Biology of SABR
Non-small cell lung cancer (NSCLC) accounts for over 85% of lung cancer cases and is associated with a 5-year survival of 10-20%. Given its high incidence and mortality, NSCLC has been the subject of many studies characterizing mechanisms of initiation, proliferation, invasion and treatment response. Approximately 15-20% of NSCLC patients are diagnosed with early stage disease for which surgical resection is the treatment of choice. Unfortunately, some patients with early-stage NSCLC are inoperable. Until recently, the standard of care for such patients has been conformal fractionated radiotherapy . However, even in patients with stage I inoperable NSCLC, the average 5-year survival with conventional radiation is on the order of 20%.

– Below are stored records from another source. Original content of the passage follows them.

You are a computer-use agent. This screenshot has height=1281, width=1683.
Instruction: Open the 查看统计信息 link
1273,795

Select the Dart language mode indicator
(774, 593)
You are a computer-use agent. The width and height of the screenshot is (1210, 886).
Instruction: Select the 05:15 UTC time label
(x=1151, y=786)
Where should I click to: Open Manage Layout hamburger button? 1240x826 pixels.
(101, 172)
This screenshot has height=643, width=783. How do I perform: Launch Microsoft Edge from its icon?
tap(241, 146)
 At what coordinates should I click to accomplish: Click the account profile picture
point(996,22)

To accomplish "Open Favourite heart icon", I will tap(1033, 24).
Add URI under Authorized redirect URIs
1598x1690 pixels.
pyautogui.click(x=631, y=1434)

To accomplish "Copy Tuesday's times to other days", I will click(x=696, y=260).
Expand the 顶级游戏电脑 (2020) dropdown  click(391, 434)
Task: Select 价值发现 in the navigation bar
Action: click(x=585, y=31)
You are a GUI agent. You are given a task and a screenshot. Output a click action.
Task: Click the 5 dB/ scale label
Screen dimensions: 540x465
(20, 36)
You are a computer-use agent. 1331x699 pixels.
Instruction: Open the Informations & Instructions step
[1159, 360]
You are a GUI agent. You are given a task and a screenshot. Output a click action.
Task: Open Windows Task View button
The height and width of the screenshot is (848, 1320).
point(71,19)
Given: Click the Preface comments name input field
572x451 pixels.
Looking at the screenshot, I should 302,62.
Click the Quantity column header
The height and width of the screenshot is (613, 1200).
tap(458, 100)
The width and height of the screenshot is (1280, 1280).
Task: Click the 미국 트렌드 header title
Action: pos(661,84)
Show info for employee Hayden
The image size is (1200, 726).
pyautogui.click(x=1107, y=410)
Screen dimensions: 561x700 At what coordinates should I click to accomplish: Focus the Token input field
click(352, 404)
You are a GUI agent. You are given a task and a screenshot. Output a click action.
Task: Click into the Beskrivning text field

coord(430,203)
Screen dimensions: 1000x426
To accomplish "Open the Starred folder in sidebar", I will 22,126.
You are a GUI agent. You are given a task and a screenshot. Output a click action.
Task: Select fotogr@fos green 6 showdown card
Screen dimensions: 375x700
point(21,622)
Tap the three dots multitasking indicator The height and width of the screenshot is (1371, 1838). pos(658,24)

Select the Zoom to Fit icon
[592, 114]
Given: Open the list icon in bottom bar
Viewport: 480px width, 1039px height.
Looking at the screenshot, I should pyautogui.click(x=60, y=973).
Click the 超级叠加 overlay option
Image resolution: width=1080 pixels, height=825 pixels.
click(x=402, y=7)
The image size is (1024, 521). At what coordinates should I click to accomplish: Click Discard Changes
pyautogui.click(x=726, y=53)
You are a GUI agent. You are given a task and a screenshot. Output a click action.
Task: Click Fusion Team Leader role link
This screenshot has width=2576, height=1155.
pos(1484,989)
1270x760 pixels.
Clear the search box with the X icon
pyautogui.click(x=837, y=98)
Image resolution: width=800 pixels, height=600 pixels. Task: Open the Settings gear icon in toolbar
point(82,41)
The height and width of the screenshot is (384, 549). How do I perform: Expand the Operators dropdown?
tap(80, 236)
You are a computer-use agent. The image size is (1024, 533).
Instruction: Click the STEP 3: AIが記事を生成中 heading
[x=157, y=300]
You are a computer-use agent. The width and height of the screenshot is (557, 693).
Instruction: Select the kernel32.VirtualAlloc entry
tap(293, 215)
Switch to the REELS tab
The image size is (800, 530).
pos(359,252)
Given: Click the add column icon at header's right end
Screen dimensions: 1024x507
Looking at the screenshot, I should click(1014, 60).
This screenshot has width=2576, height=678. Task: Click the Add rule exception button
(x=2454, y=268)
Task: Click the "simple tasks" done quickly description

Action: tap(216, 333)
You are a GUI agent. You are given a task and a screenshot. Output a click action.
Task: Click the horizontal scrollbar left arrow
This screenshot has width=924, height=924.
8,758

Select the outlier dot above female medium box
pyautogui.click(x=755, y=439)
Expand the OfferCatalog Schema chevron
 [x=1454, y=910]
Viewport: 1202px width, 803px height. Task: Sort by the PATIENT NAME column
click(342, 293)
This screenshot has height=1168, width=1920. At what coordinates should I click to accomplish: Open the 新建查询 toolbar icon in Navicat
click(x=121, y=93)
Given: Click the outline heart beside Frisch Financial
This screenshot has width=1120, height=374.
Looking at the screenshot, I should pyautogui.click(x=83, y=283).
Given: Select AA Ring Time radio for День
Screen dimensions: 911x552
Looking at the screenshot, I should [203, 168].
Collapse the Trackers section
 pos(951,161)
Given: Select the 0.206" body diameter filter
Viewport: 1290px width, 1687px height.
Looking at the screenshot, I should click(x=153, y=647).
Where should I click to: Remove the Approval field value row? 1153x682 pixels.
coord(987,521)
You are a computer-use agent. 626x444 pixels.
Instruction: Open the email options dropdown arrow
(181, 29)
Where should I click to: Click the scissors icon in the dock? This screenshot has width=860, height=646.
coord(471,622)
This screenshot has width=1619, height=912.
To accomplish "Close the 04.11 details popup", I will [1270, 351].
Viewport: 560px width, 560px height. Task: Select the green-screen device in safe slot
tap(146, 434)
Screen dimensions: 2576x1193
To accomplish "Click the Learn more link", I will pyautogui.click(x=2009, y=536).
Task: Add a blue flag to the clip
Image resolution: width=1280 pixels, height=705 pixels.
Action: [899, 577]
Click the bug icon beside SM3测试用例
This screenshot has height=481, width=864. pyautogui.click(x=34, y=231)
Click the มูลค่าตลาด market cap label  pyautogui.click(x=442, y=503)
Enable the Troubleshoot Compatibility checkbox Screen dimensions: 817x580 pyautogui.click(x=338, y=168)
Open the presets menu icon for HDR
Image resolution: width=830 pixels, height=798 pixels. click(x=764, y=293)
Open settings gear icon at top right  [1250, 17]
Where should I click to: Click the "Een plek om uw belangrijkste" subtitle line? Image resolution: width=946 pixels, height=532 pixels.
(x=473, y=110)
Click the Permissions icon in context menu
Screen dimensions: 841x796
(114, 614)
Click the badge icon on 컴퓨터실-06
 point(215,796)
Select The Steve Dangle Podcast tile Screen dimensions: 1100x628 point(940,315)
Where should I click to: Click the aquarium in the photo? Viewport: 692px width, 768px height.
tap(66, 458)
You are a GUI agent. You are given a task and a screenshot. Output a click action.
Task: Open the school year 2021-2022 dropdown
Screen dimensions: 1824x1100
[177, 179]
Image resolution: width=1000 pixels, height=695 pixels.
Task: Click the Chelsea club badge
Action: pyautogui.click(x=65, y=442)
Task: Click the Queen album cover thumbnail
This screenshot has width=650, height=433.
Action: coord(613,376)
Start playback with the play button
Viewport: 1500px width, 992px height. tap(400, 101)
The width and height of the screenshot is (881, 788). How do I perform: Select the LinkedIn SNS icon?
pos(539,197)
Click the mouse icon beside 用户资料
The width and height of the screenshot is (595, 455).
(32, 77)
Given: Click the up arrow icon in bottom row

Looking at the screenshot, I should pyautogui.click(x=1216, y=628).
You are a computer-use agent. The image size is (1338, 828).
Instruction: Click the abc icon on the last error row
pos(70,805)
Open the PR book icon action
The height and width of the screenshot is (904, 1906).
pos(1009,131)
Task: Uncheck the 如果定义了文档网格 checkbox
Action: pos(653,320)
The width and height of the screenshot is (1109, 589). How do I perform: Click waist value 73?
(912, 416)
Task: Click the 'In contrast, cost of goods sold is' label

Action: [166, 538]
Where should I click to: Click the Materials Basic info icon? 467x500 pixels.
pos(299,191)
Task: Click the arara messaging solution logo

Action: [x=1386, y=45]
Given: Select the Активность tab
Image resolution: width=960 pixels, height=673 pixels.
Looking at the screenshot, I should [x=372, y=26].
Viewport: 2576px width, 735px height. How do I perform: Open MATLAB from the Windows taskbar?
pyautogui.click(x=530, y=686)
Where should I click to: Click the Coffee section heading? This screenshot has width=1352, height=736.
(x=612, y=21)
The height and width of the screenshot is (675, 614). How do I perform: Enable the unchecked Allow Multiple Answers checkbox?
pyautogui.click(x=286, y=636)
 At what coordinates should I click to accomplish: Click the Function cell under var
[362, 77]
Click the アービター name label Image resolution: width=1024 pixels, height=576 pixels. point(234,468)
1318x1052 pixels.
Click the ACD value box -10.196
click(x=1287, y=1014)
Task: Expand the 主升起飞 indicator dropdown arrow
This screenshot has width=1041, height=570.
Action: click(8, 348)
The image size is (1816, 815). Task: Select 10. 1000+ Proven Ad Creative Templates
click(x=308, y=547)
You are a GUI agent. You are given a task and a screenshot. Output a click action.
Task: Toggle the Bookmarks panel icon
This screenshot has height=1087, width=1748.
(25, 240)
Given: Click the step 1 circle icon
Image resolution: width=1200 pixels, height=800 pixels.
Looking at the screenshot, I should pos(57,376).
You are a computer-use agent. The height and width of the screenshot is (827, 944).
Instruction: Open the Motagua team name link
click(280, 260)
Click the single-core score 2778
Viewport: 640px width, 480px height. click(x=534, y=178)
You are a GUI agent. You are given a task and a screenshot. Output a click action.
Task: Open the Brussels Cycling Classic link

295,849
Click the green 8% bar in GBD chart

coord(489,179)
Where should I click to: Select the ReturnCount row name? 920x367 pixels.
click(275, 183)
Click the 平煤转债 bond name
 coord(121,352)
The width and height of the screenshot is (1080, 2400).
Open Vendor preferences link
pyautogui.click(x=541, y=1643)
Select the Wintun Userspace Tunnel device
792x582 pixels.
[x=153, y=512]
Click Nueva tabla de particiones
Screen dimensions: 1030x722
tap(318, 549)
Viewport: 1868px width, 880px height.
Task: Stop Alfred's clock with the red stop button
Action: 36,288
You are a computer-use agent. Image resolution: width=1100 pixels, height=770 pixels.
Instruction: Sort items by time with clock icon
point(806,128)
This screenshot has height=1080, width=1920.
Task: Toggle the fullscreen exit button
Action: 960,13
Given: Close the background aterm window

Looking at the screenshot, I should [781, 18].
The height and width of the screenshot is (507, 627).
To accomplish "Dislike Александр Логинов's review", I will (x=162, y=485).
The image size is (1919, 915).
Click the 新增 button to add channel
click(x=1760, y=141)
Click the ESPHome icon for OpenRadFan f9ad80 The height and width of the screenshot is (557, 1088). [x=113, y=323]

Ablative radiotherapy offers a technologically advanced form of radiation delivery in which multiple convergent beams are used to accurately deliver a concentrated high dose of radiation to the tumor while minimizing dose to surrounding organs and tissues. Studies on the use of ART for inoperable small tumors show local control rates of 80-90% and 3-year survival rates of 50-60%. Further studies comparing ART to surgery showed that ART has comparable outcomes to surgery and similar survival rates after 2-3years.
My research investigates the biological and cellular response of NSCLC of different genetic backgrounds to ablative and fractionated doses of radiation. The effect of radiation on molecular pathways related to disease progression and survival is also of considerable interest. I use cell-based assays, molecular biology and animal models to decipher and address my research questions.
Adapted from: Oweida A, et al. Differential response to ablative ionizing radiation in genetically distinct non-small cell lung cancer cells. Cancer Biology & Therapy. 2016. 17: 390-399.